283 F. Supp. 3d 410
M.D.N.C.2018Background
- In 2016 the district court (Covington I) found North Carolina's 2011 legislative plans were unconstitutional racial gerrymanders; the Supreme Court summarily affirmed in 2017. The General Assembly enacted new "2017 Plans" to remediate the defects.
- Plaintiffs (31 NC voters) objected to 12 of 116 remedial districts; the court identified 9 districts of concern and appointed Dr. Nathaniel Persily as Special Master to redraw the problematic configurations.
- The Special Master produced draft and then final Recommended Plans; Plaintiffs accepted them, while Legislative Defendants objected and argued, among other things, that the case was moot and that review should be narrowly circumscribed.

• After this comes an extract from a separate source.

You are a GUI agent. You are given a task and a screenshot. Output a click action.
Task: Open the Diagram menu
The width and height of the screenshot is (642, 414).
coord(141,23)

- The court held hearings, considered evidence (including experts and simulations), and evaluated whether the 2017 Plans (and particular districts) (1) fully remedied the prior racial gerrymanders and (2) complied with federal and state law (including North Carolina’s Whole County and mid‑decade prohibitions).
- The court sustained Plaintiffs' objections to four remedial districts (Senate 21, Senate 28, House 21, House 57) and several state‑law violations (five Wake/Mecklenburg House districts); it adopted the Special Master’s Recommended Plans to replace those districts and approved the remaining unchallenged remedial districts.
Issues
| Issue | Plaintiff's Argument | Defendant's Argument | Held |
|---|---|---|---|
| Mootness — did enactment of 2017 Plans moot the case? | 2017 Plans do not moot because court must ensure remedial plan fully cures the prior violation. | Enactment moots the controversy since original plans were replaced. | Not moot; court reviews remedial plans to ensure they fully remedy constitutional violations. |
| Scope of review — may court consider new federal/state objections to remedial maps? | Court may evaluate whether remedial plan "violates anew" other federal or state law and need not be limited to original theory. | Review should be limited to same legal theory that produced jurisdiction (racial gerrymander). | Court may review remedial plans for other federal and state legal defects that are "inextricably intertwined" or necessary to determine adequacy of remedy. |
| Three‑judge panel / pendent jurisdiction — can court hear state‑law claims? | State‑law objections (e.g., mid‑decade ban, Whole County Provision) are appropriately before the three‑judge court when intertwined with federal claims. | Section 2284 limits panel to federal apportionment claims; pendent state claims shouldn't be decided. | Panel has jurisdiction and may exercise pendent jurisdiction over state claims where appropriate; it declined to exercise it for some unsettled state‑law questions. |
| Whether specific 2017 districts still constitute racial gerrymanders (S.D.21, S.D.28, H.D.21, H.D.57) | These remedial districts preserve the unconstitutional "cores," rely on partisan/election data correlated with race, and therefore perpetuate racial predominance. | Adopted race‑blind criteria preclude a finding of race predominance; Special Master’s plan illegally targeted BVAP and favored Democrats. | The four challenged districts failed to eliminate discriminatory effects and remain racial gerrymanders; Special Master’s Recommended Plans cure those defects. |
Key Cases Cited
- Thornburg v. Gingles, 478 U.S. 30 (interpretation of Section 2 vote‑dilution standard)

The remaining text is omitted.